#### Assignment
The answer is to consist only of an exact retyping of the lines from the one containing "Where should I" to the end of the entries, without pictures.

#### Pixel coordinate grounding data
--

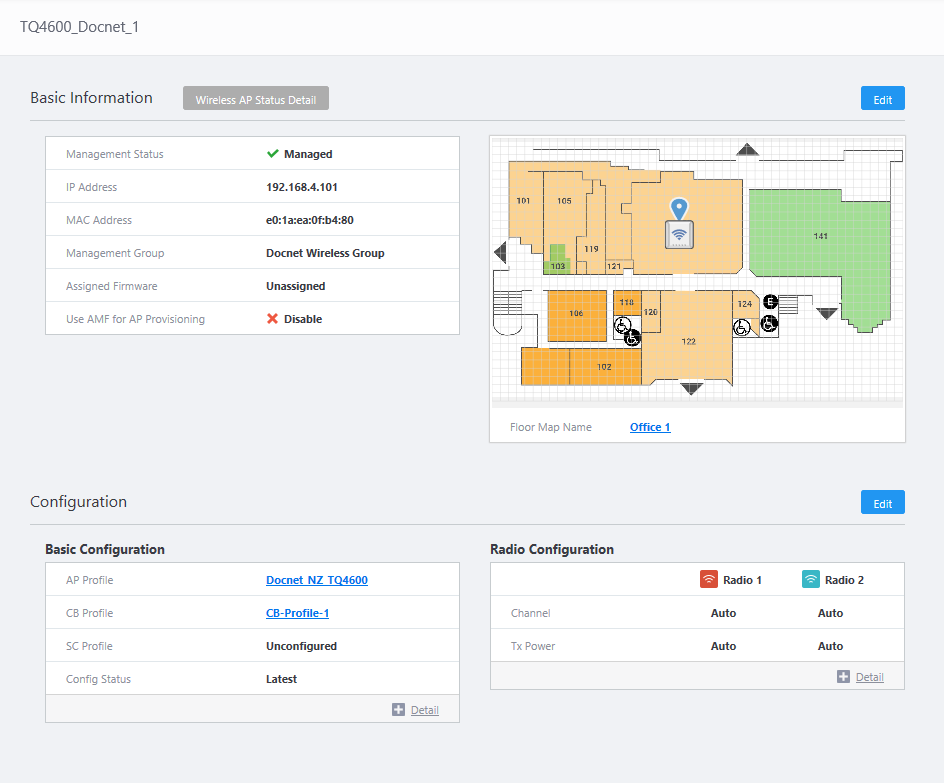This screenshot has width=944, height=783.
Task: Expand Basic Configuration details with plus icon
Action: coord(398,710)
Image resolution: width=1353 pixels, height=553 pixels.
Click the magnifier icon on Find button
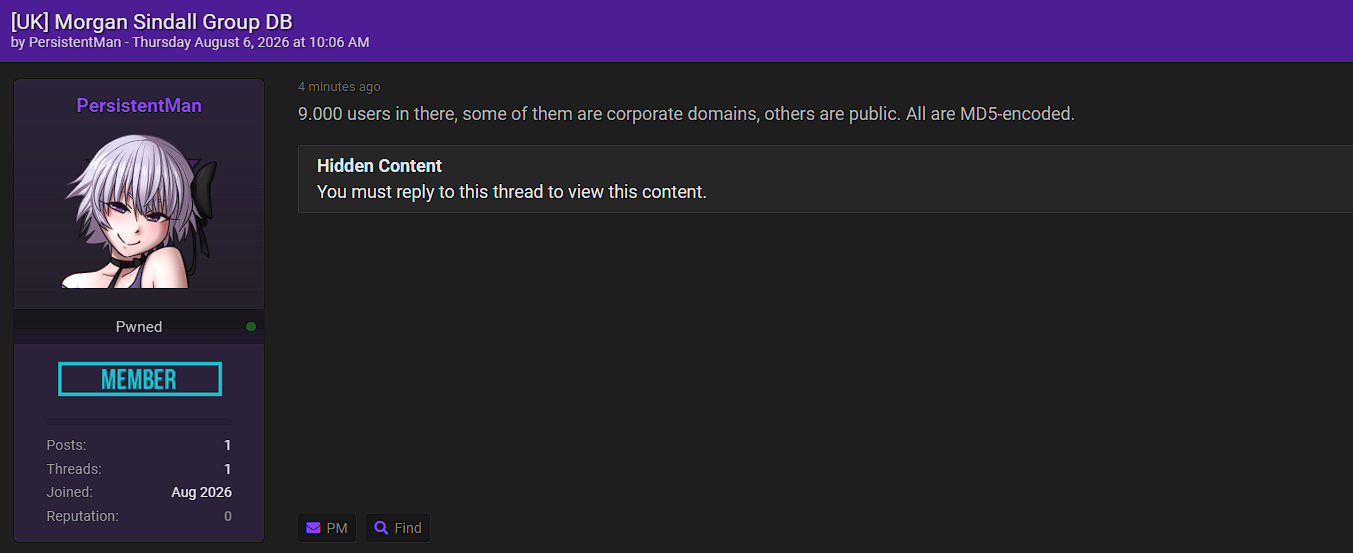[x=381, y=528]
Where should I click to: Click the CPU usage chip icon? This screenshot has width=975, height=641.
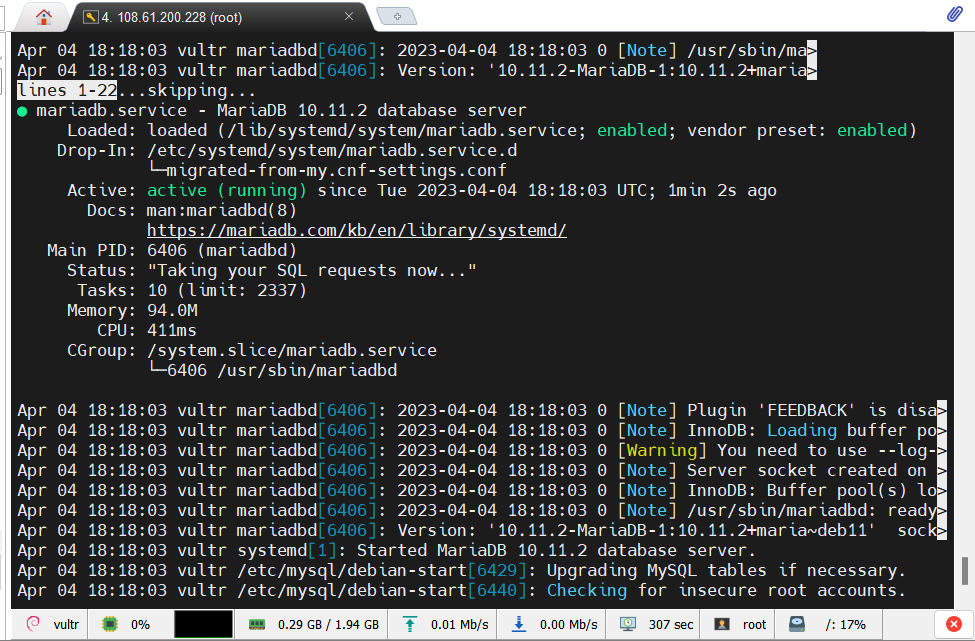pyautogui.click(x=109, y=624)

--

#### Exercise solution
Where should I click to: Click the CPU usage chip icon? This screenshot has width=975, height=641.
pyautogui.click(x=109, y=624)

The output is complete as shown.